### [Document extract]
Oh creaky little brain, you are being to emerge from your cocoon again, aren't you? You were just a little overwhelmed there for a bit. Maybe you'll even want to start writing a little bit again every day?

Which brings me to the final way I am endeavouring to spend this winter improving myself. I am trying to do a little, tiny, bit of exercise every day. I am trying to make my body strong to withstand the ravages of cold and also oncoming time, and the amount I feel better when I do is really quite startling. Healthier habits all round are really improving the quality of my life.

And it's nice to remember that, even on mornings where it's cold and rainy out and nothing seems like it's going right. Gym, interesting things to read, maybe a little writing - and work. Plus I made a new friend last night!

Also I wrote about 14k in November. I will be a good girl and do some this month too, hopefully. Somewhere in between carolling and holiday parties and ice skating and walking down Fifth Avenue to see the windows and the lights and the Rockefeller Christmas Tree.

Oh goodness, I'm from one of those turn of the century novels. And I love it.

Monday, August 29, 2011

BOOYAH

So I thought hard about coming home and writing after my eureka moment. But then I was tired and cranky and this incredible guitar player on the subway was playing Hard Day's Night, so I came home and we played Beatles Rock Band instead. We are dorks. Very happy dorks.

After I kicked ass on She's Leaving Home and then didn't suck too hard on a bunch of other songs, I settled down to write.

838 new words. And a whole nother conversation is about to happen before the conversation that was giving me so many problems.

Now I have to go to sleep, but I feel jazzed and ready to keep writing. If only I could put this feeling on hold until tomorrow evening. Or writing group on Thursday.

When the going gets tough

The tough go shopping.

Or something.

Generally, things that are easy for me to write include: dialogue, description, one-liners, adorable children and descriptions of people talking to adorable children, wittily, about tea.

And redundancy.

Things that are hard for me to write include: plot, strong emotions, and flaws.

I am getting much better at flawing people, by the way. But it's sometimes hard to resist my urge to think that my characters must be PERFECT and BRILLIANT, because obviously, I would like to present that way to the world, myself, if I had a choice.

But I've had a general rule that if I find myself butting up against something and saying "but I dun waaaaanna", it's a pretty fair assumption that it's an important thing to work on.

So I've been butting up against what happens next in my book for weeks now. It's boring, I don't want to write it, it involves a lot of research, the more I think about it, the more I'm not sure I want so much of the focus to be on that aspect of the plot, etc.. And I know that most of those things are excuses for this thing that, for some reason, I just really don't want to write. So I assumed that it had to be Important To Work On, both for my development as a writer, and for the plot.

### [Recorded information]

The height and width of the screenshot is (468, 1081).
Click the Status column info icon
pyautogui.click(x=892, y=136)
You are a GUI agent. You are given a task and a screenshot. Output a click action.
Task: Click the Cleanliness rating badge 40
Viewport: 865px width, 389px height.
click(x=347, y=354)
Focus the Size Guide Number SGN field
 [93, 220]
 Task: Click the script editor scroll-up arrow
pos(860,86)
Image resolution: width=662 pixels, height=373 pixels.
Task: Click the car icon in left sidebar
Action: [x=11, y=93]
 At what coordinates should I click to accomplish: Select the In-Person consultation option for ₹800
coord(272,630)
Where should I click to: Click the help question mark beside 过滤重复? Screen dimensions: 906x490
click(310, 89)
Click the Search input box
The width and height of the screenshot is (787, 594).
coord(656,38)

### [Written problem A]
According to the blog excerpt, how many words did the writer produce in November?
### [Written problem B]
Reproduce the passage of the blog excerpt from "Or something." up to and including "to work on.".

### [Complete response A]
About 14k.

### [Complete response B]
Or something.

Generally, things that are easy for me to write include: dialogue, description, one-liners, adorable children and descriptions of people talking to adorable children, wittily, about tea.

And redundancy.

Things that are hard for me to write include: plot, strong emotions, and flaws.

I am getting much better at flawing people, by the way. But it's sometimes hard to resist my urge to think that my characters must be PERFECT and BRILLIANT, because obviously, I would like to present that way to the world, myself, if I had a choice.

But I've had a general rule that if I find myself butting up against something and saying "but I dun waaaaanna", it's a pretty fair assumption that it's an important thing to work on.